**FRAGMENTO**
Domingo, 24 de mayo de 2015 | Hoy
FOTOGRAFIA En nuestro país, la fotografía se ha dedicado, en su mayoría, a retratar el universo de la marginalidad y, en contraposición, a las clases altas. Pero se ha acercado menos a los sectores medios. Esos son los sujetos más destacados en la retrospectiva 35 años de fotografía de Ataúlfo Pérez Aznar, que con su mirada impactante y en ocasiones extrema refleja personajes fácilmente reconocibles sin eludir ni el grotesco ni el realismo.
Por Marcos Zimmermann
Hay un autorretrato entre calaveras, dos gordas imponentes, una mujer sosteniendo un caniche, gente rarísima haciendo una manifestación contra el divorcio o manifestando durante la visita del papa Juan Pablo II y un sector con varias mujeres desnudas precedidas por una pareja de monos abrazados. Hay también una fotografía familiar en el velorio del padre de Pérez Aznar, el esqueleto de una momia llorando, varios entierros en Brasil, dos travestis, algunas bailarinas de cabaret, una novia en el Central Park y Superman delante de un edificio moderno. Estas extrañas personalidades del mundo no son nada frente al extremo más espeluznante de esa fauna, que aparece vacacionando feliz en Mar del Plata: gente tirada en la playa como sapos, durmiendo en la arena con sus muletas al lado, intentando taparse del sol con una toalla diminuta en la Rambla, cargando caniches peluqueados o luciendo sus pieles disecadas por los rayos que atraviesan los litros de bronceador embadurnado sobre cuero acartonado. Tal es el espectro de personajes que componen la retrospectiva Ataúlfo Pérez Aznar, 35 años de fotografía, que se presenta en la Biblioteca Nacional hasta el 5 de junio.

**INFORMACIÓN PROPORCIONADA**
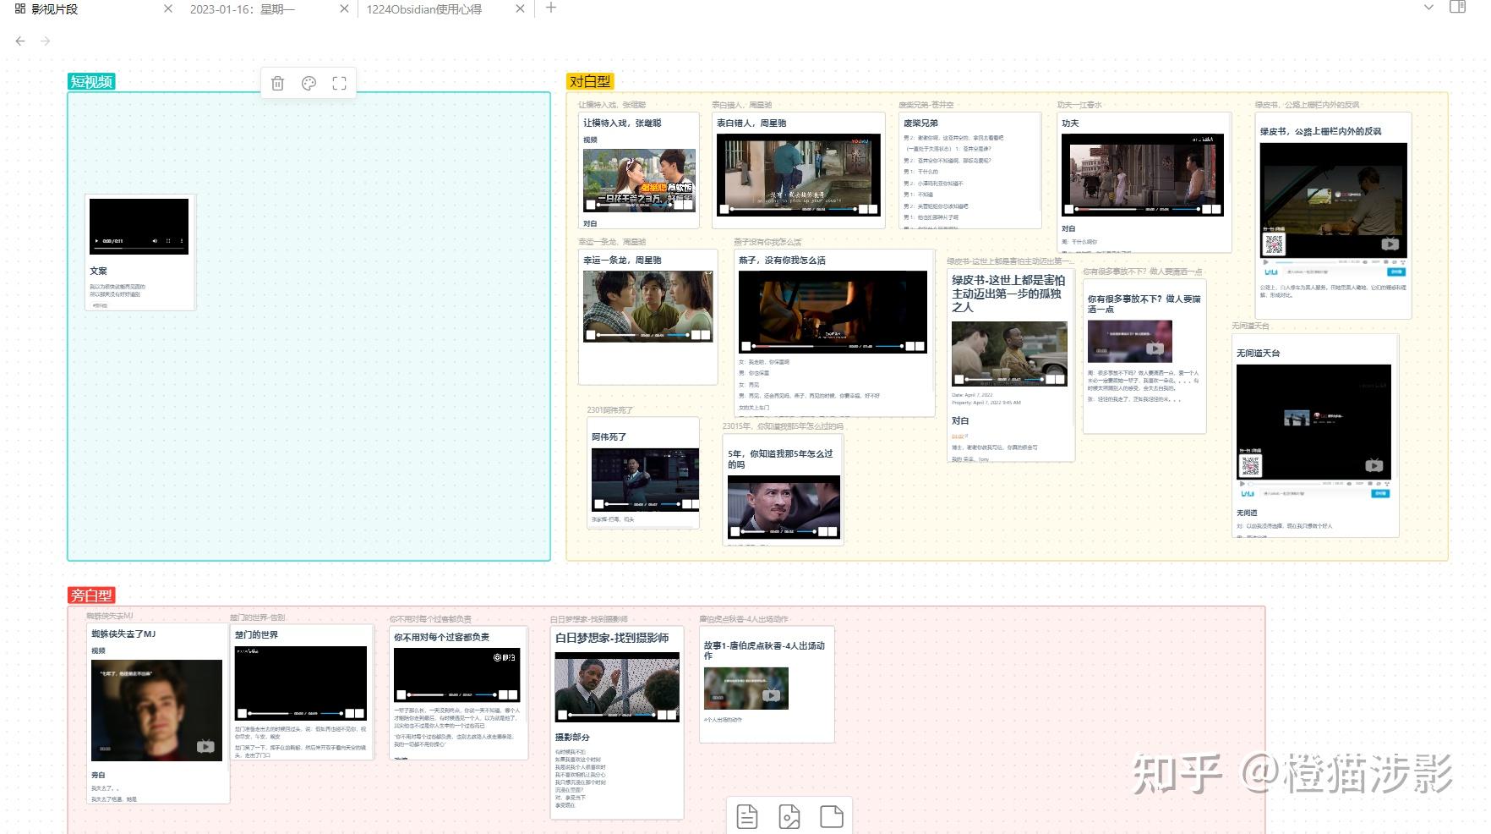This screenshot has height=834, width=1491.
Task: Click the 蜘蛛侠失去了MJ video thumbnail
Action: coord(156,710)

**INSTRUCCIONES DE TRABAJO**
Extrae íntegra la reseña sobre la retrospectiva de Ataúlfo Pérez Aznar, sin cambiar nada.

**RESULTADO DEL EJERCICIO**
Domingo, 24 de mayo de 2015 | Hoy
FOTOGRAFIA En nuestro país, la fotografía se ha dedicado, en su mayoría, a retratar el universo de la marginalidad y, en contraposición, a las clases altas. Pero se ha acercado menos a los sectores medios. Esos son los sujetos más destacados en la retrospectiva 35 años de fotografía de Ataúlfo Pérez Aznar, que con su mirada impactante y en ocasiones extrema refleja personajes fácilmente reconocibles sin eludir ni el grotesco ni el realismo.
Por Marcos Zimmermann
Hay un autorretrato entre calaveras, dos gordas imponentes, una mujer sosteniendo un caniche, gente rarísima haciendo una manifestación contra el divorcio o manifestando durante la visita del papa Juan Pablo II y un sector con varias mujeres desnudas precedidas por una pareja de monos abrazados. Hay también una fotografía familiar en el velorio del padre de Pérez Aznar, el esqueleto de una momia llorando, varios entierros en Brasil, dos travestis, algunas bailarinas de cabaret, una novia en el Central Park y Superman delante de un edificio moderno. Estas extrañas personalidades del mundo no son nada frente al extremo más espeluznante de esa fauna, que aparece vacacionando feliz en Mar del Plata: gente tirada en la playa como sapos, durmiendo en la arena con sus muletas al lado, intentando taparse del sol con una toalla diminuta en la Rambla, cargando caniches peluqueados o luciendo sus pieles disecadas por los rayos que atraviesan los litros de bronceador embadurnado sobre cuero acartonado. Tal es el espectro de personajes que componen la retrospectiva Ataúlfo Pérez Aznar, 35 años de fotografía, que se presenta en la Biblioteca Nacional hasta el 5 de junio.